## Brief
For each line in the records, produce an exact copy.

Stored records
%%
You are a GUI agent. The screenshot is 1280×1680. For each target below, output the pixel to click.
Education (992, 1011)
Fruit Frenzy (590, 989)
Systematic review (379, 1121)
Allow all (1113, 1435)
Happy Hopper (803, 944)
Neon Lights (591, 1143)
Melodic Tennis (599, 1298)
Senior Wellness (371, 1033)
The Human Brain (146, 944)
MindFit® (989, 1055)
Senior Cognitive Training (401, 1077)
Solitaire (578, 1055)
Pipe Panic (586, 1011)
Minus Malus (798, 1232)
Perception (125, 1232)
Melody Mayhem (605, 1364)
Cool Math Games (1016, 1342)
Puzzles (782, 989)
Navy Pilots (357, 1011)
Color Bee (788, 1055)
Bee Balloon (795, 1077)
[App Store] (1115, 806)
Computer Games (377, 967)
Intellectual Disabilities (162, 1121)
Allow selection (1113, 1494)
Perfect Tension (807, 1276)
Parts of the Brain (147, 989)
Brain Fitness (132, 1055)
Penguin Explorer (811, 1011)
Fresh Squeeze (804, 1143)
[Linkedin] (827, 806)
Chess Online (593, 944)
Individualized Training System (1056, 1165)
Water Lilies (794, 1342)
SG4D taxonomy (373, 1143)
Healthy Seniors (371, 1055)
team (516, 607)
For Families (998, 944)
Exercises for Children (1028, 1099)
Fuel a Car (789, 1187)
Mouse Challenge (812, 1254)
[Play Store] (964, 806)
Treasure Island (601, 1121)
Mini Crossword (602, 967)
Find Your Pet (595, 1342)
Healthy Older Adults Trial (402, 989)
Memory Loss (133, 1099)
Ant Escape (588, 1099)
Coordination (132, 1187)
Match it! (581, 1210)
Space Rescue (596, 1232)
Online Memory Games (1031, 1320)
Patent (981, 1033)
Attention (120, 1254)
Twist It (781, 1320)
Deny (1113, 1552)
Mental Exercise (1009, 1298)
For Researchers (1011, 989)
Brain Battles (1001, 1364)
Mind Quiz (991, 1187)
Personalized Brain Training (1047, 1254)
%%
## Solution to the problem
You are a GUI agent. The screenshot is 1280×1680. For each target below, output the pixel to click.
Education (992, 1011)
Fruit Frenzy (590, 989)
Systematic review (379, 1121)
Allow all (1113, 1435)
Happy Hopper (803, 944)
Neon Lights (591, 1143)
Melodic Tennis (599, 1298)
Senior Wellness (371, 1033)
The Human Brain (146, 944)
MindFit® (989, 1055)
Senior Cognitive Training (401, 1077)
Solitaire (578, 1055)
Pipe Panic (586, 1011)
Minus Malus (798, 1232)
Perception (125, 1232)
Melody Mayhem (605, 1364)
Cool Math Games (1016, 1342)
Puzzles (782, 989)
Navy Pilots (357, 1011)
Color Bee (788, 1055)
Bee Balloon (795, 1077)
[App Store] (1115, 806)
Computer Games (377, 967)
Intellectual Disabilities (162, 1121)
Allow selection (1113, 1494)
Perfect Tension (807, 1276)
Parts of the Brain (147, 989)
Brain Fitness (132, 1055)
Penguin Explorer (811, 1011)
Fresh Squeeze (804, 1143)
[Linkedin] (827, 806)
Chess Online (593, 944)
Individualized Training System (1056, 1165)
Water Lilies (794, 1342)
SG4D taxonomy (373, 1143)
Healthy Seniors (371, 1055)
team (516, 607)
For Families (998, 944)
Exercises for Children (1028, 1099)
Fuel a Car (789, 1187)
Mouse Challenge (812, 1254)
[Play Store] (964, 806)
Treasure Island (601, 1121)
Mini Crossword (602, 967)
Find Your Pet (595, 1342)
Healthy Older Adults Trial (402, 989)
Memory Loss (133, 1099)
Ant Escape (588, 1099)
Coordination (132, 1187)
Match it! (581, 1210)
Space Rescue (596, 1232)
Online Memory Games (1031, 1320)
Patent (981, 1033)
Attention (120, 1254)
Twist It (781, 1320)
Deny (1113, 1552)
Mental Exercise (1009, 1298)
For Researchers (1011, 989)
Brain Battles (1001, 1364)
Mind Quiz (991, 1187)
Personalized Brain Training (1047, 1254)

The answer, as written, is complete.